DOCUMENT.
=-=-=
A travers ce récit intime et lumineux, nous, lecteurs, accompagnons le mutilé dans sa lente réparation physique et psychologique, balisée de repères culturels : Bach, Kafka, Proust, dont la lecture de la mort de la grand-mère devient un rituel précédant les opérations chirurgicales. Ils sont les compagnons intérieurs sur lesquels l’auteur s’appuie pour composer un être de l’après.

J’ai profondément aimé ce roman car il est sans complaisance mais d’une grande humanité, dans sa recherche d’une dignité souvent difficile pour une gueule cassée. Sa restitution de l’évènement, de son impact dans sa vie et de leur compréhension sont d’un naturel qui m’a bouleversée. Cela faisait longtemps que je n’avais pas lu un texte de cette intensité.

Bérengère, 13 décembre 2020

L’annexe

Anna est une espionne, toujours en mission aux quatre coins du monde et ne se sent jamais chez elle, à part dans le logement exigu où Anne Frank et sa famille s’étaient réfugiées, à Amsterdam, appelé l’Annexe. Anna y retourne souvent.

Ce jour-là, suivie, elle est exfiltrée par l’organisation pour laquelle elle travaille et installée dans une maison dont elle ne sait pas l’emplacement géographique, même si elle croit reconnaître Montréal. Anna y est accueillie par Celestino, gardien du lieu, fantasque et amoureux de la littérature comme elle. Elle rencontre sept autres agents, gardant l’incognito et le silence sur les raisons de leur présence.
=-=-=
DONNÉES DISPONIBLES.
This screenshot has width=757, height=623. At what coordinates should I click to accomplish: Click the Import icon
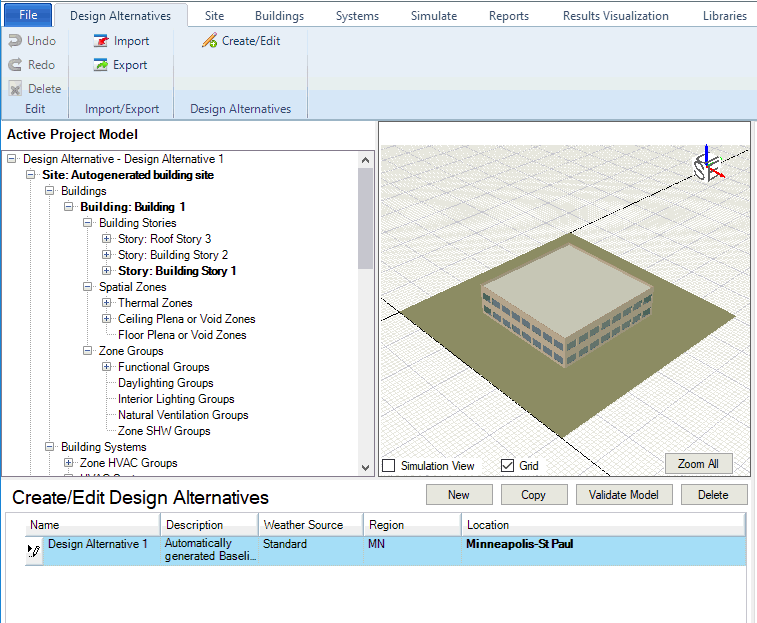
=-=-=
Selon le document, quelle lecture devient un rituel avant les opérations chirurgicales du mutilé ?

RÉSULTAT. La lecture de la mort de la grand-mère chez Proust.